Dixie Bar isn't all that far from Orange Beach, and bull reds hold in that area year-long....In late November, they should be very concentrated around Dixie Bar. You can google Dixie Bar or search for it on this forum and find some good information. I'll let all of the Pensacola natives speak for the P'cola area, but three mile bridge should be holding large redfish by late November maybe..?


----------



## pb&jellyfish

I don't know much about the dixie bar, but in Pensacola, Fall is probably the best time to get into some huge schools of bull reds. I saw the biggest schools of them in the middle of November.


----------



## Ultralite

if you fish from land, ft morgan, ft. pickens, ala pnt. oct, nov when the cold fronts start coming through...


----------



## Ocean Man

Late Oct-Nov Pensacola Pass at night. Lots of Bull Reds to be had but also a lot of boats targeting them.


----------



## pb&jellyfish

So does anyone have any theories on why the redfish are so thick near the pass during those months? They can be caught in the bay year round, so it does make a whole lot of sense. I think I'm missing something though.


----------



## JoeZ

They (the bigger breeding stock) gather to spawn.

It's like a herd of Hoovers, they'll eat anything and everything when they get thick like that. Caught them on strips of t-shirts and rags on bare hooks after we ran out of things to throw at them.


----------



## true-king

> *Ocean Man (8/12/2009)*Late Oct-Nov Pensacola Pass at night. Lots of Bull Reds to be had but also a lot of boats targeting them.

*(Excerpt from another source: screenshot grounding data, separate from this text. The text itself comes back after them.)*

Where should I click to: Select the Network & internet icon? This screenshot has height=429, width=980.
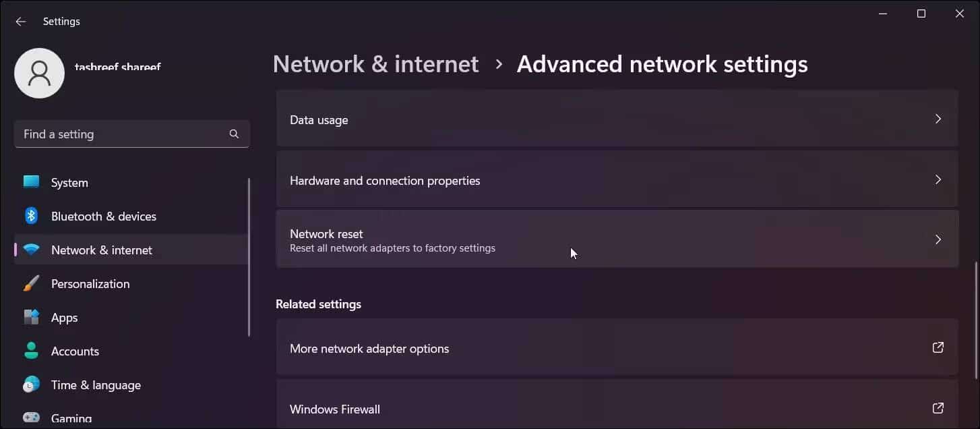point(31,250)
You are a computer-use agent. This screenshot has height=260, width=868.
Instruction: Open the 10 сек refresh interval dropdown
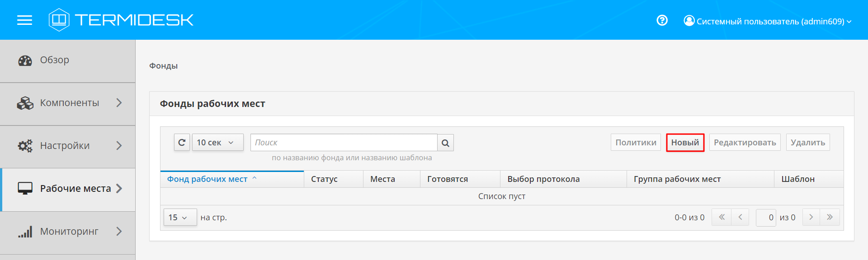point(217,143)
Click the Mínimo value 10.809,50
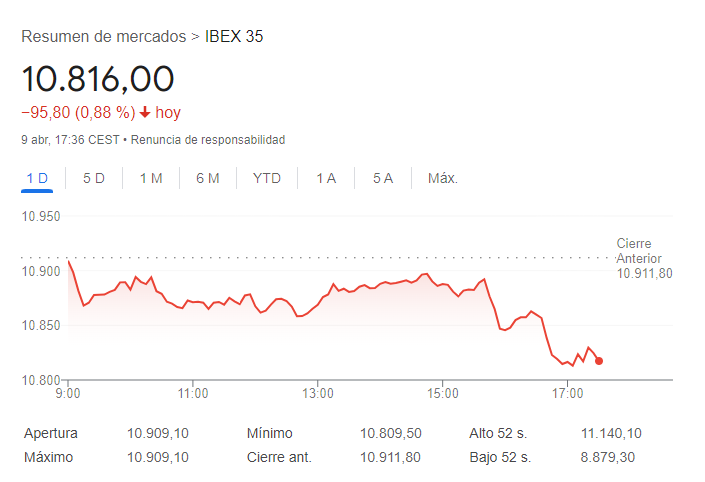This screenshot has height=482, width=705. [391, 434]
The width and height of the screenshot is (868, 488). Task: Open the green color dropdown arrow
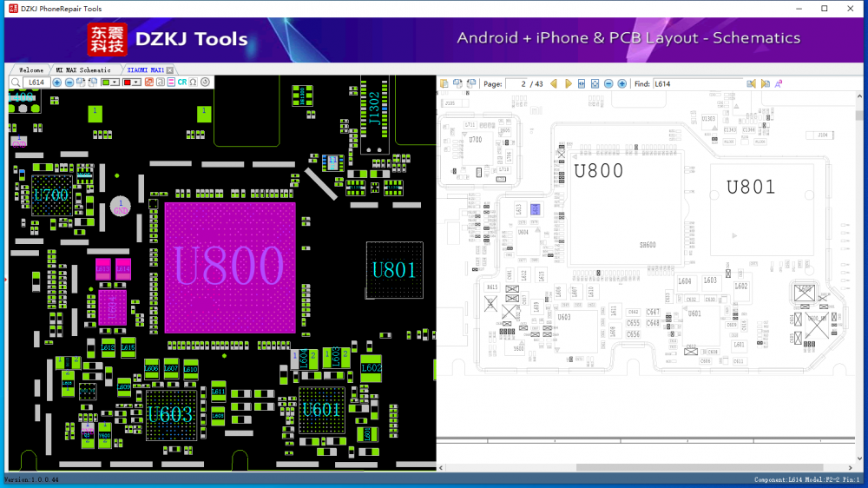pyautogui.click(x=115, y=82)
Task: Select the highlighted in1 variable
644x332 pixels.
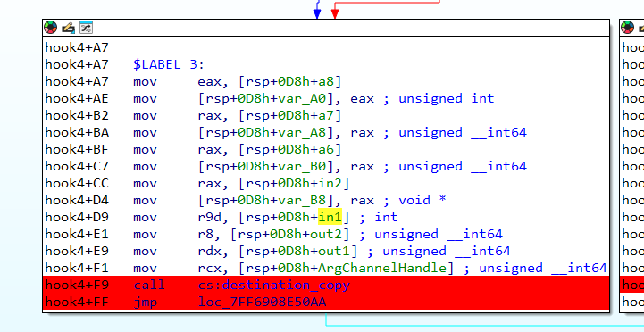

:withstupid That's a really good place to fish for them and they get pretty concentrated. Also, if you're into sight fishing you can find some huge schools of them in the middle of the bay/on the beaches in the day time. Nothing like the sight of hundreds of bull reds on the surface at once tearing up the water.


----------



## Glastronix

We slay 'em at night as soon as it starts to cool off, until it starts getting hot again. They were thick from October until the begining of may last season.


----------



## CCC

Ohhhhhhh yea, I bought a boat STRICTLY for this purpose, come on NOVEMBER !


----------



## Charlie2

Redfish congregate in the Passes to spawn.



They spawn in the Pass and let the tides sweep the embryo up into the Bays to mature.



You will find that most 'Bull Reds' are, in fact, female. C2


----------



## TheSeaWasAngryThatDayMyFriends

At Fort Morgan in Oct / Nov, do you ever find any "upper slot" reds mixed in with the bulls? 

Bulls are fun to catch, but I prefer to keep/eat the reds under 26".

Any experience from the group on this?


----------



## SolarFlare

Like many have said, late October thru November and yes it is the Spawning season. and at night time,I don't think you can beat the 3-mile bridge!

And like they said, they're hungry, not like the finicky slots we fishshallow water for!

Why not give John Rivers a call, and let him take you one day to show you the ropes! Here's a trip John andI did last year on my boat.... *John's # **850-341-9816*

*These pics are from Pensacola Pass and if you're looking for Condo nearby, I've got one at the beach for rent, send me a PM!*





















*John and i with a double hook up!*


----------



## FISHBOXFULL

How is the new fishing pier going to affect the boaters that target the 3 mile bridge area. Aside from it being a sore eye while driving across the bridge now since it is taller than the 3 mile bridge. from reading posts last winter it seemed this was a targeted side of the bridge to fish??


----------



## pb&jellyfish

> *FISHBOXFULL (8/18/2009)*How is the new fishing pier going to affect the boaters that target the 3 mile bridge area. Aside from it being a sore eye while driving across the bridge now since it is taller than the 3 mile bridge. from reading posts last winter it seemed this was a targeted side of the bridge to fish??




I think my lucky piling is now blocked by the new pier, but there is a lot of bridge to fish. It's really a good thing to have that pier back in action for the people that don't want a boat, can't be on a boat, or can't afford a boat. That old bridge got some serious use. Too bad these people have to pay for a fishing licenses now. I'm a pretty young guy, but it seems like I have already lived through the good ol' days. That is kinda off subject, but yeah, November is something to look forward to. I'm getting my ugliest, rustiest lures ready, because like Joe said, they will bite anything.


----------



## Glastronix

There are plenty of spots that hold fish on the bridge, the fishing peir shouldn't be a big concern...Whenis itscheduled to open?


----------



## Baitcaster

I've caught some big reds off the skyscraper in the middle of winter . there's been times when I was the only one out there , i'd bring a lawn chair and fish right at the end .


----------



## Snatch it

My favorite spot is the pensacola pass point at fort pickens! We take our wives out there in Oct. And Nov. Throw a big piece of fresh cut mullet out and it is a guarantee hook up! Bundle up though a north wind can be COLD!!!


----------